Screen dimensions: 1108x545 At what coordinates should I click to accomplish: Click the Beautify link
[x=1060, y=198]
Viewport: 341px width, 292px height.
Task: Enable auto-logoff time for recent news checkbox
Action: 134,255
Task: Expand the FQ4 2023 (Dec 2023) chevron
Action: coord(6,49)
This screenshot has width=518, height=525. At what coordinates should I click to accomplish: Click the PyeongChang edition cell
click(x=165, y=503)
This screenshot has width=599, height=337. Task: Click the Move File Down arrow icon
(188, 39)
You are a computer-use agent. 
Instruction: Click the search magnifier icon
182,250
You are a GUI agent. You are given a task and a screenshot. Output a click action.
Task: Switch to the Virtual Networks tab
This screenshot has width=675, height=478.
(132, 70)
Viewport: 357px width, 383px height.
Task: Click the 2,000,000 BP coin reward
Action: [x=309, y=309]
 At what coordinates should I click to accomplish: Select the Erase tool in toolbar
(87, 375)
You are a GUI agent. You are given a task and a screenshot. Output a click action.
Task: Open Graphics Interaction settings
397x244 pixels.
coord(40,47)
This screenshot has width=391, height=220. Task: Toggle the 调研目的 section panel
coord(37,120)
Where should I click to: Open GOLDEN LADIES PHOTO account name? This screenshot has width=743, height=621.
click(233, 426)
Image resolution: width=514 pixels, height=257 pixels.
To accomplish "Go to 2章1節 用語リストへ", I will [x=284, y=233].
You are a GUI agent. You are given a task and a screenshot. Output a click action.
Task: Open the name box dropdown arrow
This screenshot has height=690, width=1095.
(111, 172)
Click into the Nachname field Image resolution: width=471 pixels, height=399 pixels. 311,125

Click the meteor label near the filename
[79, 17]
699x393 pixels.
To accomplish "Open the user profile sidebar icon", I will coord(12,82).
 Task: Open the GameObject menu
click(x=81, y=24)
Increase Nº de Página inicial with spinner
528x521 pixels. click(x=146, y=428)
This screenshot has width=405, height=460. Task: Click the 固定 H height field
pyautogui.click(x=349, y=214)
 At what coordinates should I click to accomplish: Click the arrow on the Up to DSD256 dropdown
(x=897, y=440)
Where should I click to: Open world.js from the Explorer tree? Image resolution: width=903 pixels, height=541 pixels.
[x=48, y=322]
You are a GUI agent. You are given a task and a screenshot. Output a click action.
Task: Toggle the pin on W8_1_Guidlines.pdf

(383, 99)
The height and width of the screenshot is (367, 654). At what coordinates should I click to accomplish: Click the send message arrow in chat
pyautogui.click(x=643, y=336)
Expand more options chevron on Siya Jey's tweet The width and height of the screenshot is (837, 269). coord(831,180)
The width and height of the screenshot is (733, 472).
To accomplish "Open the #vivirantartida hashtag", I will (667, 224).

════════

### [YOUR GOAL]
Can you reproduce every one of the records above word for word, with each line unchanged and in its original order?

### [RESULT FOR THIS EXERCISE]
Screen dimensions: 1108x545 At what coordinates should I click to accomplish: Click the Beautify link
[x=1060, y=198]
Viewport: 341px width, 292px height.
Task: Enable auto-logoff time for recent news checkbox
Action: 134,255
Task: Expand the FQ4 2023 (Dec 2023) chevron
Action: coord(6,49)
This screenshot has width=518, height=525. At what coordinates should I click to accomplish: Click the PyeongChang edition cell
click(x=165, y=503)
This screenshot has width=599, height=337. Task: Click the Move File Down arrow icon
(188, 39)
You are a computer-use agent. 
Instruction: Click the search magnifier icon
182,250
You are a GUI agent. You are given a task and a screenshot. Output a click action.
Task: Switch to the Virtual Networks tab
This screenshot has width=675, height=478.
(132, 70)
Viewport: 357px width, 383px height.
Task: Click the 2,000,000 BP coin reward
Action: [x=309, y=309]
 At what coordinates should I click to accomplish: Select the Erase tool in toolbar
(87, 375)
You are a GUI agent. You are given a task and a screenshot. Output a click action.
Task: Open Graphics Interaction settings
397x244 pixels.
coord(40,47)
This screenshot has width=391, height=220. Task: Toggle the 调研目的 section panel
coord(37,120)
Where should I click to: Open GOLDEN LADIES PHOTO account name? This screenshot has width=743, height=621.
click(233, 426)
Image resolution: width=514 pixels, height=257 pixels.
To accomplish "Go to 2章1節 用語リストへ", I will [x=284, y=233].
You are a GUI agent. You are given a task and a screenshot. Output a click action.
Task: Open the name box dropdown arrow
This screenshot has height=690, width=1095.
(111, 172)
Click into the Nachname field Image resolution: width=471 pixels, height=399 pixels. 311,125

Click the meteor label near the filename
[79, 17]
699x393 pixels.
To accomplish "Open the user profile sidebar icon", I will coord(12,82).
 Task: Open the GameObject menu
click(x=81, y=24)
Increase Nº de Página inicial with spinner
528x521 pixels. click(x=146, y=428)
This screenshot has width=405, height=460. Task: Click the 固定 H height field
pyautogui.click(x=349, y=214)
 At what coordinates should I click to accomplish: Click the arrow on the Up to DSD256 dropdown
(x=897, y=440)
Where should I click to: Open world.js from the Explorer tree? Image resolution: width=903 pixels, height=541 pixels.
[x=48, y=322]
You are a GUI agent. You are given a task and a screenshot. Output a click action.
Task: Toggle the pin on W8_1_Guidlines.pdf

(383, 99)
The height and width of the screenshot is (367, 654). At what coordinates should I click to accomplish: Click the send message arrow in chat
pyautogui.click(x=643, y=336)
Expand more options chevron on Siya Jey's tweet The width and height of the screenshot is (837, 269). coord(831,180)
The width and height of the screenshot is (733, 472).
To accomplish "Open the #vivirantartida hashtag", I will (667, 224).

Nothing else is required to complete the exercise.